#### Pasaje:
════

EN LA ACADEMIA DE entrenamiento nadie se había molestado en decirle a Lawson que Laredo se consideraba un destino peligroso. Muy pocos agentes se ofrecían voluntarios porque estaba demasiado cerca de la guerra contra el narcotráfico de México para agentes con familia, y muchos se sentían un tanto aislados si no hablaban español. Siendo su primer año en la agencia, era el candidato perfecto, porque estaba obligado a ir donde le mandaran. Mejor aún, no tenía esposa ni hijos en los que pensar. Puesto que era un destino peligroso, tenía que comprometerse a permanecer en él durante cinco años. Pero había un beneficio. Si aguantaba, podía escoger la ciudad siguiente, y la mayoría de los agentes no tenían aquel privilegio hasta que llevaban más de una década en el FBI. Seguía siendo joven, pensaba, y en cinco años podría regresar a Tennessee.

════

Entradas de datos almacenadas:
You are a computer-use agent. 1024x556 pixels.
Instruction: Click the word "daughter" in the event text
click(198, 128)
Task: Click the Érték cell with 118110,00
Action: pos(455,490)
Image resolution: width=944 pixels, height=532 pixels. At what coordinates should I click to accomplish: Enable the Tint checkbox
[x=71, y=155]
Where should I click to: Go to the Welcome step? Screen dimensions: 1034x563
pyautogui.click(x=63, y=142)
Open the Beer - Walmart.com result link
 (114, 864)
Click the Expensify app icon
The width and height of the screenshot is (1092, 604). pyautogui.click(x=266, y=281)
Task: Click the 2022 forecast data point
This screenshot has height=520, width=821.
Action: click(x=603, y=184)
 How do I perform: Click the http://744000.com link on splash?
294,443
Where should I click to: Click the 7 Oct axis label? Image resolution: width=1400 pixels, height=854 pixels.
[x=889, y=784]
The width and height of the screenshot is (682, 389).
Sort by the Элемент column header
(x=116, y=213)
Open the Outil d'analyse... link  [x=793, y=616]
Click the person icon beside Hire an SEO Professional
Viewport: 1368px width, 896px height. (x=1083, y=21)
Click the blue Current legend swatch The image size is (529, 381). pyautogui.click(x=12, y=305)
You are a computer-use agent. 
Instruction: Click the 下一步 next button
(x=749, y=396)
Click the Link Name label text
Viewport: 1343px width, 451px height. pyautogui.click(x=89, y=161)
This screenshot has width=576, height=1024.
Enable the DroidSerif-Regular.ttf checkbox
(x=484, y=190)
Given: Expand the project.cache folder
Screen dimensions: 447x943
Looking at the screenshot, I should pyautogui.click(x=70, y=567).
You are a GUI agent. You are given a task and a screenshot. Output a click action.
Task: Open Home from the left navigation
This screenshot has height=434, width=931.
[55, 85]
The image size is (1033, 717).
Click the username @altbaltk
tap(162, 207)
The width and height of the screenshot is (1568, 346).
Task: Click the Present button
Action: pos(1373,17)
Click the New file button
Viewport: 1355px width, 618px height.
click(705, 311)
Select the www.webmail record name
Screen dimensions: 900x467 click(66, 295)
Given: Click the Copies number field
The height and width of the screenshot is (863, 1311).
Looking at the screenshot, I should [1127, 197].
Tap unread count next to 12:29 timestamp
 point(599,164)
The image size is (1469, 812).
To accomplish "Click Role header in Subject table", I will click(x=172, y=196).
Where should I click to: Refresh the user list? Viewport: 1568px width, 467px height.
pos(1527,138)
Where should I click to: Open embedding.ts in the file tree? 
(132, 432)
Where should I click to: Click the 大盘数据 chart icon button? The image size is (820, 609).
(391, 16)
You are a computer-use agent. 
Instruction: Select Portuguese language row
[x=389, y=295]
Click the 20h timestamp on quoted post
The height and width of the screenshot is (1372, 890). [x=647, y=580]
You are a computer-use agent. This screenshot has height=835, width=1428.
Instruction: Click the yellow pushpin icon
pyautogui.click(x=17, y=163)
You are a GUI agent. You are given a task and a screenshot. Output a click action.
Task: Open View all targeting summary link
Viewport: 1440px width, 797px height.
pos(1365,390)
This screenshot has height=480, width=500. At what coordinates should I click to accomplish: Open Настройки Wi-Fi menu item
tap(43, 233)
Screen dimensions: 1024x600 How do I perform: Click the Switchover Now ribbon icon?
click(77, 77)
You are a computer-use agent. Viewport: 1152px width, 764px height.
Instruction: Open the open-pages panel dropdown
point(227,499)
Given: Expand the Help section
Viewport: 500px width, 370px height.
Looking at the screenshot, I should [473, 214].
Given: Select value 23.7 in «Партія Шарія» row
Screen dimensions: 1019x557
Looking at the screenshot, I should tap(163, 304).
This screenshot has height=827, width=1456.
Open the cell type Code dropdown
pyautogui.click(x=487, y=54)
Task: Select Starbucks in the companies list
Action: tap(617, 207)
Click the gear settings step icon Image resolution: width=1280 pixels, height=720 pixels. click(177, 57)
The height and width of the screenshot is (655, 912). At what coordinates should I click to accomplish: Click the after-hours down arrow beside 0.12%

════

#### Preguntas por responder:
A: Reescribe el pasaje sobre Lawson desde "EN LA ACADEMIA" hasta "regresar a Tennessee.", poniendo "Harper" en lugar de "Lawson".
B: Según el pasaje sobre Lawson, ¿durante cuántos años tenía que comprometerse a permanecer en un destino peligroso?

#### Tareas resueltas:
A:
EN LA ACADEMIA DE entrenamiento nadie se había molestado en decirle a Harper que Laredo se consideraba un destino peligroso. Muy pocos agentes se ofrecían voluntarios porque estaba demasiado cerca de la guerra contra el narcotráfico de México para agentes con familia, y muchos se sentían un tanto aislados si no hablaban español. Siendo su primer año en la agencia, era el candidato perfecto, porque estaba obligado a ir donde le mandaran. Mejor aún, no tenía esposa ni hijos en los que pensar. Puesto que era un destino peligroso, tenía que comprometerse a permanecer en él durante cinco años. Pero había un beneficio. Si aguantaba, podía escoger la ciudad siguiente, y la mayoría de los agentes no tenían aquel privilegio hasta que llevaban más de una década en el FBI. Seguía siendo joven, pensaba, y en cinco años podría regresar a Tennessee.

B: Durante cinco años.